**ACTIVITY**:
Without including any picture, write out the entries exactly as they stand.

BEGIN INPUT DATA

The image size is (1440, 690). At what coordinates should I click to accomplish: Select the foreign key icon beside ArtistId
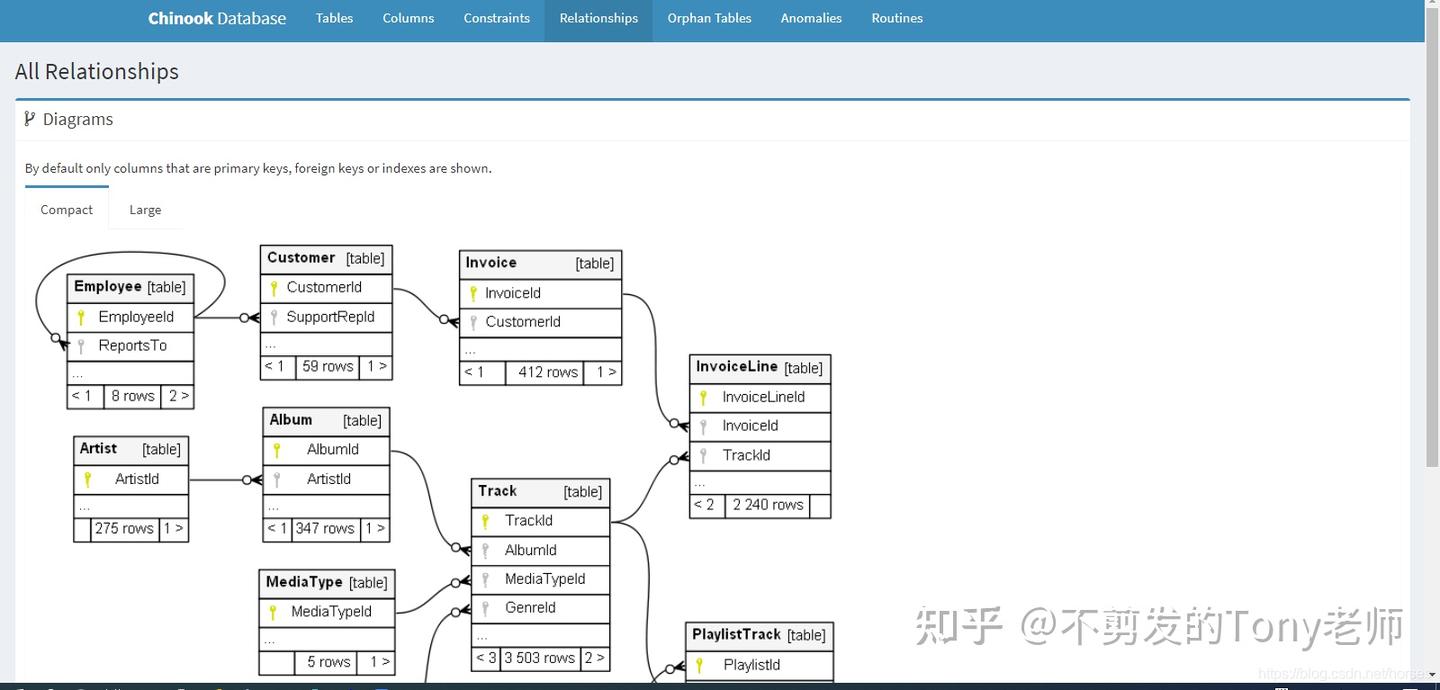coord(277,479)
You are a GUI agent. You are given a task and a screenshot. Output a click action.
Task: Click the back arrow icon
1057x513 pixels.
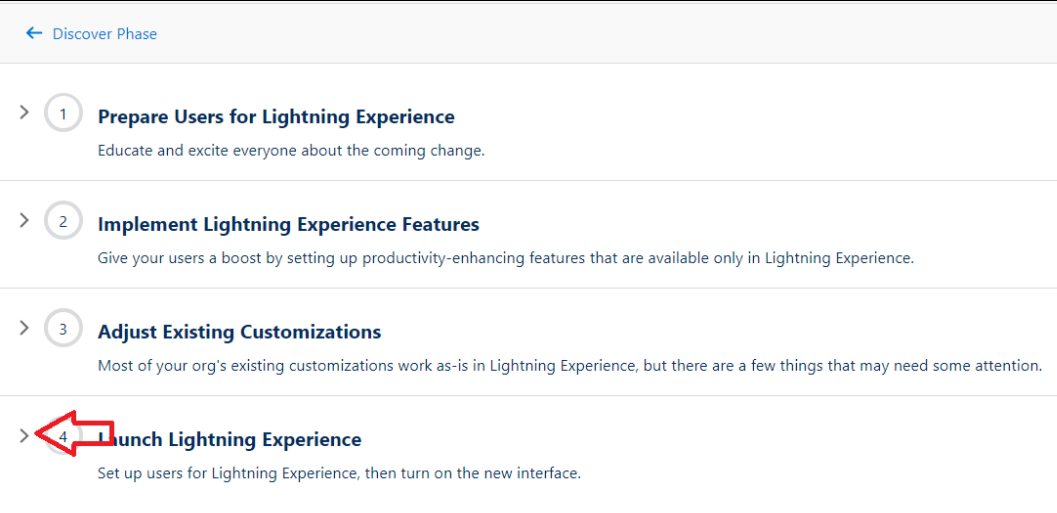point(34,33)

END INPUT DATA

**RESULT OF THE EXERCISE**:
The image size is (1440, 690). At what coordinates should I click to accomplish: Select the foreign key icon beside ArtistId
coord(277,479)
You are a GUI agent. You are given a task and a screenshot. Output a click action.
Task: Click the back arrow icon
1057x513 pixels.
point(34,33)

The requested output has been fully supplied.